As for the nightmare neighbour yes there is drugs (mostly weed, booze and I think he's hooked on prescription meds too) swearing and "veiled" threats (mostly aimed at my husband), but sometimes he can be nice as pie in a kind of insincere way, at least he isn't playing bass music till 1am every night I suppose. The chances of him moving are very low. I'd like to go into more of other antisocial behaviour he does but it's specific and outing. We NEED to move because it is affecting our mental health a bit but we could hang on if needs be, I've lived in worse places when renting but just moved when my tennacy ended.

I don't think I could bear to extend a house that I don't want to stay in. And for whoever asked I only have 1 bathroom.

After reading your replies I think option A) is probably out, I think the comprimised garden is probably too big a deal breaker. And everyone is right that B) is probably too big a stretch in this climate. I think maybe C) and save up and hunker down is probably sensible. I think the neighbour situation is making me want to rush even though I know we will be in a much better situation in 2 years and the economy has had time to hopefully shit or get off the pot as it were. X

Thanks for screwing my head back on Mumsnet, I am going to leave my property on the market for a bit and still test the waters checking properties in a more realistic budget. But I think I will most likely stay. X

OP posts:
maskersanonymous · 18/11/2022 18:22

I would be selling now before the market falls and renting in the catchment of the primary you want and waiting for either property B to reduce or another property to come up that is better priced. Having sold you would be in a very strong position with any offer you make in the future.
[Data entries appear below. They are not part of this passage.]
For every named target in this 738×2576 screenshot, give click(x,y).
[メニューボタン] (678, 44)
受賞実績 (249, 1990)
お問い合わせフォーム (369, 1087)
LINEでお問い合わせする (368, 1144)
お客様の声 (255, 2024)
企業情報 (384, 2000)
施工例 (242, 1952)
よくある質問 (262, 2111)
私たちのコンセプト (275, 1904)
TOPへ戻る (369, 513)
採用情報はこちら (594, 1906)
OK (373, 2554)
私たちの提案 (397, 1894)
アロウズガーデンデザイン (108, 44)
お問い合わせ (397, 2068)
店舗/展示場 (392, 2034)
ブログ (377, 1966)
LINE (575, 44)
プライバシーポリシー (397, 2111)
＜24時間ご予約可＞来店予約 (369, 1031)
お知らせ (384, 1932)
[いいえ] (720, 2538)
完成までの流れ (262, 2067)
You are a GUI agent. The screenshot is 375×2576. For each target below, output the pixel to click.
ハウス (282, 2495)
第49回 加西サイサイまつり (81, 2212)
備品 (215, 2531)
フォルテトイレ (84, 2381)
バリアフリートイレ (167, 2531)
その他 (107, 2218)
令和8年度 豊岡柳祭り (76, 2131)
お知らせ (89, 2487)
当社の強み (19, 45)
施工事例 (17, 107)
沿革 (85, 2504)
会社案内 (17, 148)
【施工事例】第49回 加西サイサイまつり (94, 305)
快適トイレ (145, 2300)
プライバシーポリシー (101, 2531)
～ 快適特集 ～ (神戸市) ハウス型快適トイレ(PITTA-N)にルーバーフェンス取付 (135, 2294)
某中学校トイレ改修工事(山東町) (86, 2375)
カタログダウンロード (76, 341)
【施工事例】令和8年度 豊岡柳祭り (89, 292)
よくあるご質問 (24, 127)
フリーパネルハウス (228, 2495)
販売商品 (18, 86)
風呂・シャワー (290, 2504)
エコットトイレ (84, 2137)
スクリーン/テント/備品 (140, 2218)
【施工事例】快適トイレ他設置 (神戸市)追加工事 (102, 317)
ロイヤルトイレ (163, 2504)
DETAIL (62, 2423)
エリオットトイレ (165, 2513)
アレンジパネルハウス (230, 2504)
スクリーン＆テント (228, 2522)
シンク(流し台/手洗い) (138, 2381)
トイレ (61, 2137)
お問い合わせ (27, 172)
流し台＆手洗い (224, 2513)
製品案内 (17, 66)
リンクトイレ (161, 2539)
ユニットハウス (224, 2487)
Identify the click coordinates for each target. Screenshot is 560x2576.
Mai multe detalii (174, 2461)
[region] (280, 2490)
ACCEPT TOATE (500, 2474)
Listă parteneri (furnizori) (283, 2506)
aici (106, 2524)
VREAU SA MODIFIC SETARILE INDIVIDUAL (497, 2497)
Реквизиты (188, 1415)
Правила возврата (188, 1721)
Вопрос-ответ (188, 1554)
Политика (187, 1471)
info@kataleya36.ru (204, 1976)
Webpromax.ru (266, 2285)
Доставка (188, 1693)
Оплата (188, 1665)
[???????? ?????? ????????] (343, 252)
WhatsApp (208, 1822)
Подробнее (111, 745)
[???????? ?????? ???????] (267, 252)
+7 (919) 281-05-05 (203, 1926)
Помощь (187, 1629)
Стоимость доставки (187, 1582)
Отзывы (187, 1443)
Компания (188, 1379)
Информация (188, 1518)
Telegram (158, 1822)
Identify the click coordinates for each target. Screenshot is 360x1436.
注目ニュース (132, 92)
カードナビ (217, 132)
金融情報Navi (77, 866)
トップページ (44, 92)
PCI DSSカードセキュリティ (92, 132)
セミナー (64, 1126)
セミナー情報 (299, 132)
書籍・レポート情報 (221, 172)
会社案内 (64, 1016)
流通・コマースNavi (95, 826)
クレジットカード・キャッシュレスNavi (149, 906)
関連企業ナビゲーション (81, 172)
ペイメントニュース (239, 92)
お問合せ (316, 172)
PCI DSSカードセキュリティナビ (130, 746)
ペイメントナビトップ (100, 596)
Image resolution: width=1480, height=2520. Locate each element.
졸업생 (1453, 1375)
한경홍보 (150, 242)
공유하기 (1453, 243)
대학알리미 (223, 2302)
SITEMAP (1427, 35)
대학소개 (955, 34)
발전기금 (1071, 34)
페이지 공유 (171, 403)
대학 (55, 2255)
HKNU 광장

StrongerThanYouTh1nk · 18/11/2022 19:11

Put £500 per month towards neighbour's rehabilitation programme? Everyone wins😂

I know it's not that simple of course. But are you sure absolutely sure nothing can be done to improve the neighbour's situation or distance yourself more (high fence etc?..) Have you reported the situation to relevant support organisations?

Moving is such an expensive and stressful solution, particularly in this climate.

NellyBarney · 20/11/2022 13:46

I'd stay put. You might get an even worse neighbour at your next house, plus a much higher mortgage, plus all the costs associated with buying and selling. Both houses that you are contemplating sound like compromises, need extension, etc. Interest rates could hit 7 or 8 percent in 3 years, and gas and electricity costs could double once government support runs out in 2 years. We have a much higher family income than you and about 1.5k mortgage, and it makes me pretty anxious.